What you have to do:
Search the data below, and report every line in which "agent" occurs.

Pixel coordinate grounding data:
——
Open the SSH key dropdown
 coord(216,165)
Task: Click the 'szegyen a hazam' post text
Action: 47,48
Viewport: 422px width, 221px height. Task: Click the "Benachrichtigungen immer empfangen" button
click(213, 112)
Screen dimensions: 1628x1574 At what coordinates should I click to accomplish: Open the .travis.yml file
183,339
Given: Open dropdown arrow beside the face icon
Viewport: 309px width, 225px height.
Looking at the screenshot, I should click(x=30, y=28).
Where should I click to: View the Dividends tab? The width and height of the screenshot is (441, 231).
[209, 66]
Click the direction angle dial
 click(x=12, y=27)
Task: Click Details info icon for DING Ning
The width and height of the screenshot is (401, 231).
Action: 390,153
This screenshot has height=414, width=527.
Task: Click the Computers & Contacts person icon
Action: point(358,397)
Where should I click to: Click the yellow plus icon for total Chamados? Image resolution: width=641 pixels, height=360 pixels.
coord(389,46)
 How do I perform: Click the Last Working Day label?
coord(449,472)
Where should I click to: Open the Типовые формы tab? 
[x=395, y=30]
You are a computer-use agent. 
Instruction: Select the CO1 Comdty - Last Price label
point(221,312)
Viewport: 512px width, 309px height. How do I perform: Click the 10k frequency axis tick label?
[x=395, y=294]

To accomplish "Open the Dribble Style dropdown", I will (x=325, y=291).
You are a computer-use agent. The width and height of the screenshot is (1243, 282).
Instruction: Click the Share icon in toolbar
——
Exercise result:
You are a computer-use agent. 
You are a computer-use agent. The width and height of the screenshot is (1243, 282).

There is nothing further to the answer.